Influence of gravity for slabbing and gravity fall modes

DISCUSSION OF THE INPUT FACTORS

As a result of wide dissemination in a number of textbooks (Hoek, Kaiser, and Bawden 1995, Hutchinson and Diederichs 1996) the input factors for the calculation of N' described above have now gained broad acceptance from practitioners and researchers.
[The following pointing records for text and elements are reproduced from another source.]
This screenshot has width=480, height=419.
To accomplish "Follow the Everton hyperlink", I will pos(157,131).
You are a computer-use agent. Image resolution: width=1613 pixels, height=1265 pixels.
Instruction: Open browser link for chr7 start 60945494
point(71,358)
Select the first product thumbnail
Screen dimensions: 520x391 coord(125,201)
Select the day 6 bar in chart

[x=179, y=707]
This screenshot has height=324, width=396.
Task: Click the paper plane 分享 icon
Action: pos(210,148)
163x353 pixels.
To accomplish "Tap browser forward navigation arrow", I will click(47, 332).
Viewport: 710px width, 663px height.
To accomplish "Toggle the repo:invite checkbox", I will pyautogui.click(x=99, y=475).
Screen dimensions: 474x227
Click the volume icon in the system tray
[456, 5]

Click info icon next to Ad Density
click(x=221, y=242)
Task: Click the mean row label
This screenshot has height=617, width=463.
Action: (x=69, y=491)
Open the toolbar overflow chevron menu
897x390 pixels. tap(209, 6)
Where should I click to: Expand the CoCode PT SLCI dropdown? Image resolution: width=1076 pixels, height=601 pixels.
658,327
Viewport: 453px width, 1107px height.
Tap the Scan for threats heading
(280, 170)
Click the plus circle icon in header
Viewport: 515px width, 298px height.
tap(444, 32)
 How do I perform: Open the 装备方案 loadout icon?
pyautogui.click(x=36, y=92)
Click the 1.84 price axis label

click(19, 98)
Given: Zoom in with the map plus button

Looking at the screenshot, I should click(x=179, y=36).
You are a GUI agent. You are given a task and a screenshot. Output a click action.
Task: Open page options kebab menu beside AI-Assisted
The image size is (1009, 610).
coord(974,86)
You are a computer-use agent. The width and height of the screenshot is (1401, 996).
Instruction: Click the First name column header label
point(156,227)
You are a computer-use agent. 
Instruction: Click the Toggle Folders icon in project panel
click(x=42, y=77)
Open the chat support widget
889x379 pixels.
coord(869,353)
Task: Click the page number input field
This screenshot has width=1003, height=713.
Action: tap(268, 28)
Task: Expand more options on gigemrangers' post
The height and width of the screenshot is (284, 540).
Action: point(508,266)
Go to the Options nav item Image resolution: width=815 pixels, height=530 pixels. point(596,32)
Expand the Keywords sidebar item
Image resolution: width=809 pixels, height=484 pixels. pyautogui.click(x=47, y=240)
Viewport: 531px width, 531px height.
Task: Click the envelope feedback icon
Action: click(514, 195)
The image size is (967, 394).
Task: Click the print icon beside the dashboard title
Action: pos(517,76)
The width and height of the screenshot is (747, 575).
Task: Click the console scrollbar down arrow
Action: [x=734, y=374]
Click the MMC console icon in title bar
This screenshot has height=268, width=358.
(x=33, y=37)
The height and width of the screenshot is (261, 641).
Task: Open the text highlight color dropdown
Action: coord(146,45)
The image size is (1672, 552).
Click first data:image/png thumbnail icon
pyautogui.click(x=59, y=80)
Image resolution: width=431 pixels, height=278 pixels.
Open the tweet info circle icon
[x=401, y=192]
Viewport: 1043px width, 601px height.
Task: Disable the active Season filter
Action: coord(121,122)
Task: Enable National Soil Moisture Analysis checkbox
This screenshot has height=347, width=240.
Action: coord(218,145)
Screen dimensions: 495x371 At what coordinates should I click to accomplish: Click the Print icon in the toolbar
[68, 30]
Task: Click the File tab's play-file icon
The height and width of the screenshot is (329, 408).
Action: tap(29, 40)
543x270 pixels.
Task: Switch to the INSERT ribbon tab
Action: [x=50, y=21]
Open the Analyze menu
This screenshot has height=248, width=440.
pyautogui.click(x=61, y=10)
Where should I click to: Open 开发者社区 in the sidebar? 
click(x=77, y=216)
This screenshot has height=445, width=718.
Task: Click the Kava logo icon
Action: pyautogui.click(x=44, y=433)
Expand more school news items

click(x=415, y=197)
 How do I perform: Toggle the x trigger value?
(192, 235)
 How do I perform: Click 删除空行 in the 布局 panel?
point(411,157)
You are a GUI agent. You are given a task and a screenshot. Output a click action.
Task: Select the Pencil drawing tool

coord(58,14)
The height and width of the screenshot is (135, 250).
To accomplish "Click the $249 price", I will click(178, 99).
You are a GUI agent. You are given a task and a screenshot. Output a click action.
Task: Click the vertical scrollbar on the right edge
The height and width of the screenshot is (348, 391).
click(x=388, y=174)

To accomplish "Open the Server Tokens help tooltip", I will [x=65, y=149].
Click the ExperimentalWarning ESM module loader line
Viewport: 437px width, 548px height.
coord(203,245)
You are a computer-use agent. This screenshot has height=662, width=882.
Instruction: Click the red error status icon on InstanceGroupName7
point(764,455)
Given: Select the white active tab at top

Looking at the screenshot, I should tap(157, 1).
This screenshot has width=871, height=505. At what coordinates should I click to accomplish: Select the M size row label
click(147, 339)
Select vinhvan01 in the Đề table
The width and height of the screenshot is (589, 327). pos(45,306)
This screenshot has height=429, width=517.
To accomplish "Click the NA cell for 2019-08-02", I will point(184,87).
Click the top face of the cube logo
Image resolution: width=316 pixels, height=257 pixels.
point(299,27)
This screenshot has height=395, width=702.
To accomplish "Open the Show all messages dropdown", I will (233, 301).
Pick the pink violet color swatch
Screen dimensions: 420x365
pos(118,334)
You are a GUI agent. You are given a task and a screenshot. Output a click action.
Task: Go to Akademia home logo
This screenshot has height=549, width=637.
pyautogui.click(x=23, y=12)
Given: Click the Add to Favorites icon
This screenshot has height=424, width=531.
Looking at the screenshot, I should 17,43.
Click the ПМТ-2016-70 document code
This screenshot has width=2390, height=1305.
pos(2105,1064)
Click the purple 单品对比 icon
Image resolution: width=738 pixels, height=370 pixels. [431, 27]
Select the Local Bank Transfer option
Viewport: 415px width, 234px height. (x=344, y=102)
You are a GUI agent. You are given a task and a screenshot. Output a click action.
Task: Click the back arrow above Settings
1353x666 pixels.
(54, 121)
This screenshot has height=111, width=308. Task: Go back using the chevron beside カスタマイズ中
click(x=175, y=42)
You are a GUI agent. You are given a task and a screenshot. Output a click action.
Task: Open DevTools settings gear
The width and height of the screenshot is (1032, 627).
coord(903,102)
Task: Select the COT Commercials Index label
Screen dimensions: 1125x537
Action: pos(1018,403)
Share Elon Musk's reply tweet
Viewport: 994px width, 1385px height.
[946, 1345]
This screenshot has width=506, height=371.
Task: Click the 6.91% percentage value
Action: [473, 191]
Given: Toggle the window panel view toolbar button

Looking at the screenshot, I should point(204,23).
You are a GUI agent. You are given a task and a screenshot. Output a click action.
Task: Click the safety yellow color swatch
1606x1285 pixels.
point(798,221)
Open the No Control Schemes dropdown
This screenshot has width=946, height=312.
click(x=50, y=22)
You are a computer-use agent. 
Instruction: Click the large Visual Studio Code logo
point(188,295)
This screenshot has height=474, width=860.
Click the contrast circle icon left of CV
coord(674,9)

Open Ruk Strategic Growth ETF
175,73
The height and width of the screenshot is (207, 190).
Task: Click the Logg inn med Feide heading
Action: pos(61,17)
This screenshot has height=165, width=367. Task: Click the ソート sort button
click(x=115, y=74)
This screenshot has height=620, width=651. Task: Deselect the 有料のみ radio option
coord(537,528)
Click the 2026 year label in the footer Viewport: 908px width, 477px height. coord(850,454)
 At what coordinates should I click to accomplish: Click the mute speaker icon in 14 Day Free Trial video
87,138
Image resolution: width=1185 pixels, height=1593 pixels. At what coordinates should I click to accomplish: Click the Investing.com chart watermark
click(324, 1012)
The applicability of the input methodology on a case-by-case analysis was reviewed and, with the exception of the minor modifications to the C factor shown in Figure 60.6, were found to be appropriate (Hadjigeorgiou, Leclair, and Potvin 1995). On the other hand, some authors (Stewart and Forsyth 1995; Trueman et al. 2000) have indicated their preference for the formulation of the input factors as originally proposed (Mathews et al. 1981).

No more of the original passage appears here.